In a surprising turn of events, Mohammed Shami emerged as India’s World Cup superstar, proving his mettle despite not being part of the first-choice playing XI. An unfortunate injury to Hardik Pandya became the catalyst for Shami’s stellar performance, opening the door for him to showcase his skills on the big stage.
Shami’s ex-coach and former Ranji teammate shed light on the bowler’s exceptional abilities. Virat Kohli, in a conversation with his U-19 teammate Shreevats Goswami, shared insights into why facing Shami is more challenging than Jasprit Bumrah. According to Kohli, Shami’s subtle changes with his fingers make it difficult for batsmen to predict the movement of the ball, unlike the more readable Bumrah.

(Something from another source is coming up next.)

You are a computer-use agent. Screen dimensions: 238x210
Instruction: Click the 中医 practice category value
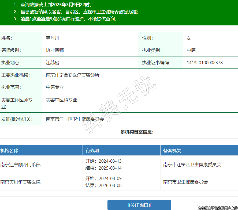(191, 50)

“Shami tweaks his fingers subtly. While it’s straightforward to anticipate Jasprit Bumrah’s deliveries, Shami keeps you guessing whether the ball is moving in or going away,” he said.

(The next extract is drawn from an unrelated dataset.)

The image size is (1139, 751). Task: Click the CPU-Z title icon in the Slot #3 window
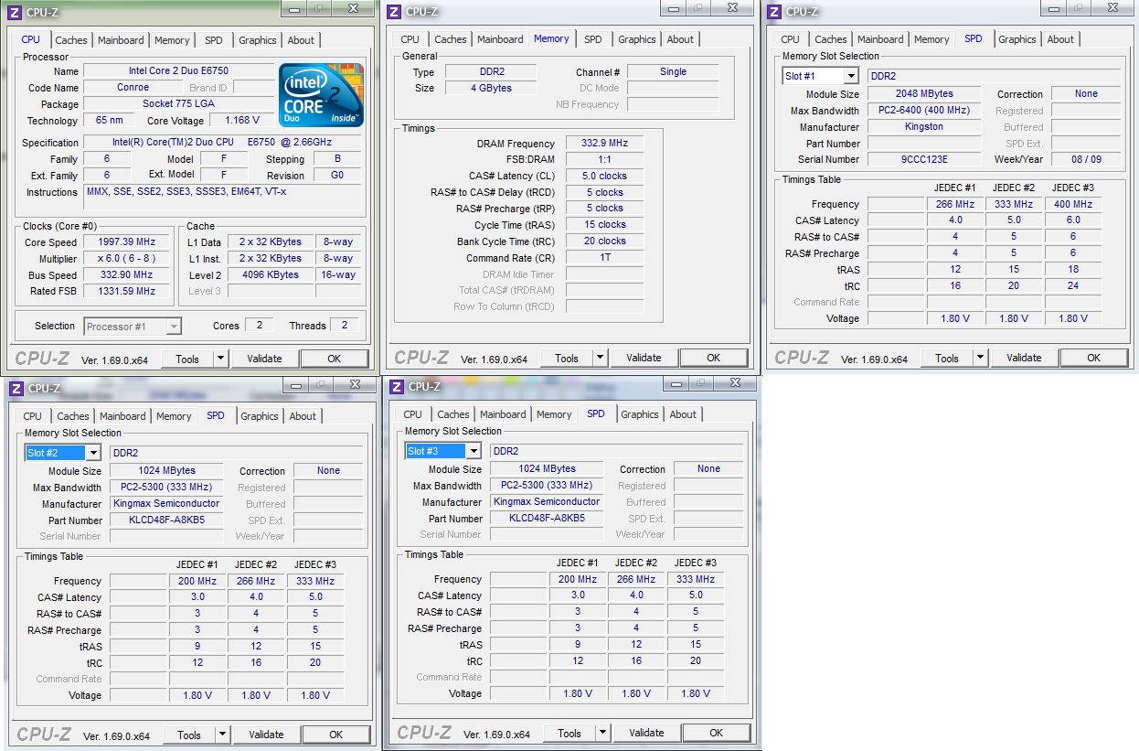click(x=395, y=387)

Shami’s exceptional performance in the World Cup, with 14 wickets in three games, including two fifers, silenced any doubts about the team’s need for a sixth-bowling option. Despite being initially overshadowed by Bumrah and Mohammed Siraj, Shami seized the opportunity and showcased his prowess, becoming a vital asset for India.

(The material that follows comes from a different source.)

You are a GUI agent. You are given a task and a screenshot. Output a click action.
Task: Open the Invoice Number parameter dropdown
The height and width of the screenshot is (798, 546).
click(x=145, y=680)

Shami’s coach during his time with Mohun Bagan, Monayem, credited the legendary Pakistan fast bowler Wasim Akram for Shami’s evolution as a bowler. Akram’s mentorship and focus on refining Shami’s release and wrist position played a pivotal role in shaping the bowler’s skills.
“Wasim Akram put in a lot of effort with him. Despite limited game time for KKR, he consistently stayed close to Wasim. It’s Wasim Akram who shaped him into the bowler he is today, along with his own hard work, of course,” he said.